# TASK DESCRIPTION:
Go line by line through the data and copy those with the word "post".
(Beginning of MATERIAL PROVIDED)
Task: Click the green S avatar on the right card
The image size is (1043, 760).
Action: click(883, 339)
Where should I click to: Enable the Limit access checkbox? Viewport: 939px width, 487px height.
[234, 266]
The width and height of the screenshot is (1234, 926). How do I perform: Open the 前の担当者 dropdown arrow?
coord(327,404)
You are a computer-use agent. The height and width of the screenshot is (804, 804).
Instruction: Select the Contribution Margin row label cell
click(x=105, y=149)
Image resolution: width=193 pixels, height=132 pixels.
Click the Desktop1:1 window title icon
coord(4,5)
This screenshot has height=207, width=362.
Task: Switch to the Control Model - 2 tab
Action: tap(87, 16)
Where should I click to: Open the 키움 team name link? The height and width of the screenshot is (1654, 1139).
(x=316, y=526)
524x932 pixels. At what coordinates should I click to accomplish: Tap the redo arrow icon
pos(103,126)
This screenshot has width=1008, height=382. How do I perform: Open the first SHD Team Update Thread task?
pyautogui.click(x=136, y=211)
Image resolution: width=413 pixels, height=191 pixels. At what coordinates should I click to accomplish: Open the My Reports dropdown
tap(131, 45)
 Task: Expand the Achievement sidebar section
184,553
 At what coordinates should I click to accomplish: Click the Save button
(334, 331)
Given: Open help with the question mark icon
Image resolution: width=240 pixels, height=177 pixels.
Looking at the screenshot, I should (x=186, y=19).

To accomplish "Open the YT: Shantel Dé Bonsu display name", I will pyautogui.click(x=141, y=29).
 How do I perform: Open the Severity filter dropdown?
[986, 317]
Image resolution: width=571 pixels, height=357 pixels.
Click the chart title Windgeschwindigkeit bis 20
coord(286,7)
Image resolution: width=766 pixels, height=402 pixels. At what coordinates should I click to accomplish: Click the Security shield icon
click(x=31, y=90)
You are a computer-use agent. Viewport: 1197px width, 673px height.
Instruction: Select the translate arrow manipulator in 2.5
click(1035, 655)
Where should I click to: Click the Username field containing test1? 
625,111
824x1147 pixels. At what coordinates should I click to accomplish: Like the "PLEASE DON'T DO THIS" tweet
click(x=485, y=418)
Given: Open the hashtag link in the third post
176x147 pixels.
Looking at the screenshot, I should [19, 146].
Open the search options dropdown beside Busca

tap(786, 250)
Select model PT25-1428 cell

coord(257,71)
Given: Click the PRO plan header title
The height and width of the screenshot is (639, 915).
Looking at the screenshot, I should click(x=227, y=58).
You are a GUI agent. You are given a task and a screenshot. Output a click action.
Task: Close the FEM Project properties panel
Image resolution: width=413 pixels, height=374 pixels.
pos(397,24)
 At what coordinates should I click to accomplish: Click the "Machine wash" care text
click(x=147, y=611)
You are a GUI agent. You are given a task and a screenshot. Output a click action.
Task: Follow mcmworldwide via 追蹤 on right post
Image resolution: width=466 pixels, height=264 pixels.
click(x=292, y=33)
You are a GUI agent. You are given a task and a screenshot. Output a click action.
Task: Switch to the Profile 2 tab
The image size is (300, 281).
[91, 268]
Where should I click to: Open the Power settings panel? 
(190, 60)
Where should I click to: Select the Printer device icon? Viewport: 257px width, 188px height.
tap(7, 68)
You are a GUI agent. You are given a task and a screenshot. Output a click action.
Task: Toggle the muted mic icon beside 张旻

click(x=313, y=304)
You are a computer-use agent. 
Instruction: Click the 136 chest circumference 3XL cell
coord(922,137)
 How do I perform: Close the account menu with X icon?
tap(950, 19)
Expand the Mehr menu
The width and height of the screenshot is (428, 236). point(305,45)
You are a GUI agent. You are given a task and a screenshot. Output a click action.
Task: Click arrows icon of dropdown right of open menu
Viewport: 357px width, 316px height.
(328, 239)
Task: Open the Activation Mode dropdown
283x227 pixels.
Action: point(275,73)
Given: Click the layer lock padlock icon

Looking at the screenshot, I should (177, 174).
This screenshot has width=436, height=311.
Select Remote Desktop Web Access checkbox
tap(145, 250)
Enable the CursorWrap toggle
(End of MATERIAL PROVIDED)
# FINISHED TASK:
Given: Open the hashtag link in the third post
Task: Follow mcmworldwide via 追蹤 on right post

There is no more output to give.